This is not a picture one would have seen during the battles over Memphis’s Overton Park. When planning for Interstate 40’s route through Memphis began in the 50’s, one could have found Blacks in parts of that park only on Tuesdays; the park was for Whites only on other days. An urban oasis near downtown, largely surrounded by White residential areas, this large park held a zoo, golf course, and attractive forests and grounds – a municipal treasure not far from the commercial area. It was bisected by a bus road that was proposed as the route for I-40 to pass through Memphis. Circumferential roads were also planned. Just as I-40 in Nashville would disrupt an established Black community, the circumferential roads were routed through largely Black residential and commercial areas. But constructing the route through Memphis and Overton Park would disrupt White residential areas as well as this – at the time – essentially White urban playground.
My interest piqued by watching the case unfold in the Solicitor General’s office while I was an attorney there, I spent a week in Memphis in the early 90’s exploring newspaper accounts and other materials, and also interviewed the plaintiff’s attorneys then and again about decade later, when preparing a second essay on the case. I learned then of a lengthy political struggle between the route’s proponents – potential users valuing a straight shot through the city to the new bridge to be built over the Mississippi, and downtown commercial interests already aware how a circumferential might draw shoppers away from downtown – and its opponents, those (White) citizens whose homes would be taken by the route or affected by its noise and fumes. The Court had never learned of those struggles or of the impact of the circumferential route’s impact on Black neighborhoods – or of the rich history of political struggle that had resulted in many ameliorating revisions to the initial plans, but not rerouting. It was a case rushed through the Court – it granted certiorari in early December, 1970, in response to a motion to stay construction that had already reached the Park’s boundary, and it heard the case argued just a month later; thus, the government had to write its brief in the two weeks spanning Christmas and New Year’s Day, not an auspicious length of time – or occasion – to learn background.
The day that the Memphis City Council met the federal highway administrator at Memphis airport to finally approve the route through Overton Park was the day of Martin Luther King’s assassination. Neither that meeting nor that awful coincidence found mention in the case papers. Justice Thurgood Marshall wrote for the Court, a perhaps ironic twist, and the main thrust of his opinion (although administrative law teachers predominantly use its paragraphs addressing the standard of judicial review, an issue essentially unmentioned in the briefs) was that politics could not be trusted to protect park values as the governing statute commanded. But he did not know the political history or the routing revisions that had been made in response, and was not made aware of the racial inflection of Memphis routing decisions – or even that the square mile of new parkland Memphis had bought with the money it received for the 26 acres of Overton Park that had been taken for the highway route generally served White residential areas. In later stages of the political struggles over the route, the (failing) Nashville efforts to preserve the Black community I-40 would bisect there may have become known; the one open attention to racial issues I recall was an argument against an alternative route being proposed for traversing Memphis, that it would impact an established and stable mixed-race community.
Today, Overton Park remains an urban treasure, and one now freely used by its whole community, as the picture heading this entry reflects. That is a fortunate outcome; but the hardy band of citizens who sought to protect it were not a mixed multitude, and considering the whole of the routing decisions about I-40 in Memphis (as in Nashville), race did not live far below its surface.

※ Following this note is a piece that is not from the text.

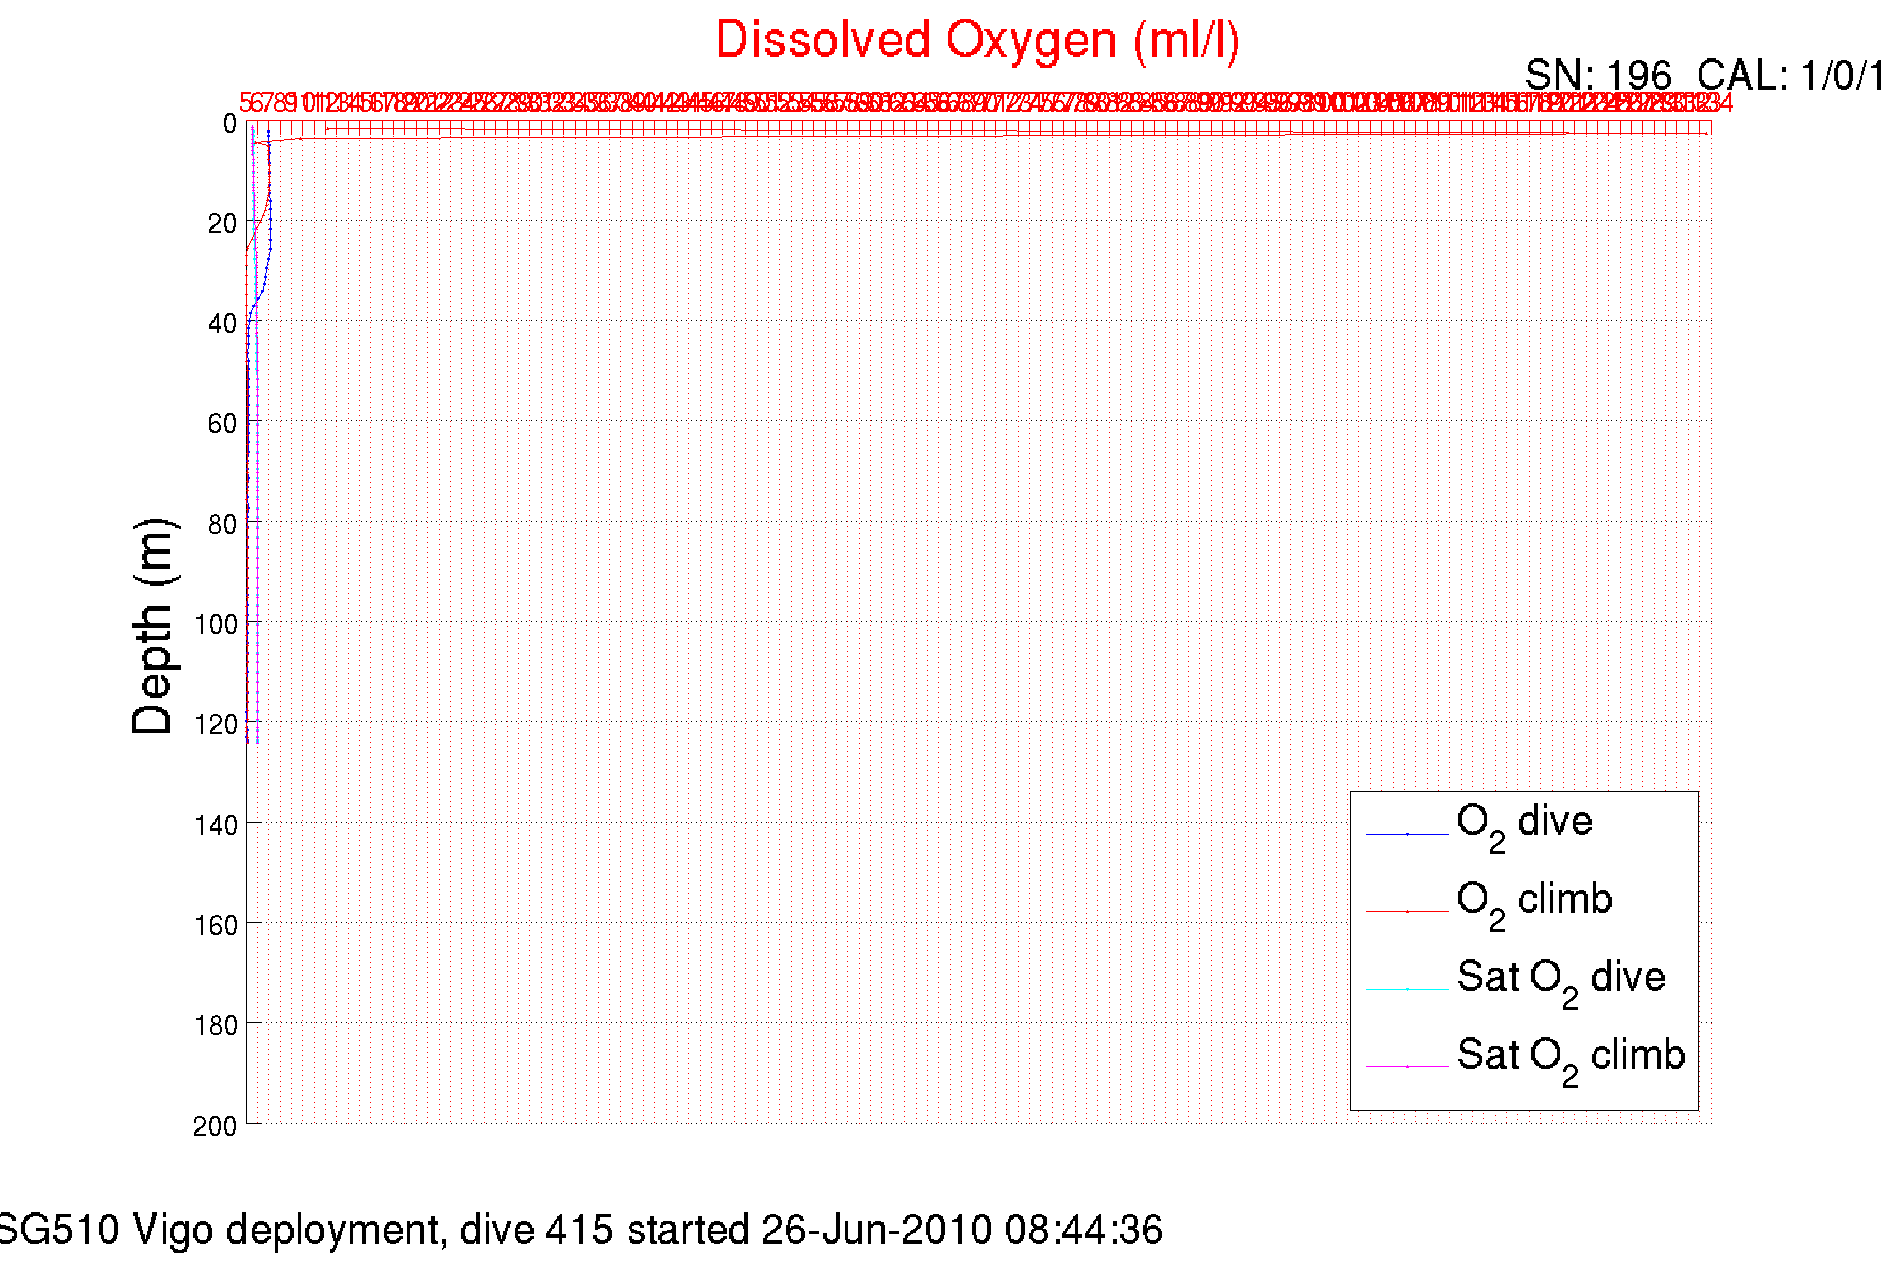1891x1262 pixels.
Task: Click the 140 depth tick label
Action: pos(215,825)
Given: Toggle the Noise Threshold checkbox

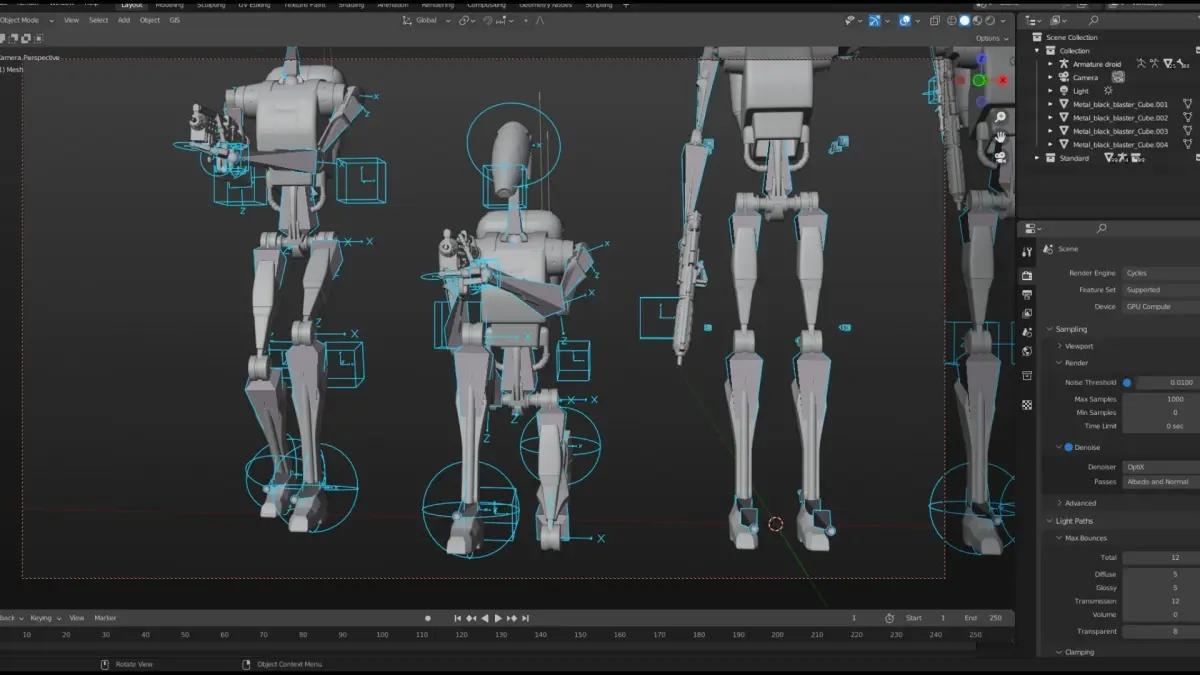Looking at the screenshot, I should pyautogui.click(x=1127, y=382).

Peter Strauss is the Betts Professor of Law Emeritus at Columbia Law School. Prof. Strauss’s prior writings about the case, on which this blog draws, are Revisiting Overton Park: Political and Judicial Controls on Informal Administrative Adjudication, 39 UCLA L. Rev. 1251 (1992), and Citizens to Preserve Overton Park v. Volpe – of Politics and Law, Young Lawyers and the Highway Goliath (in Strauss ed., Administrative Law Stories (Foundation, 2006)).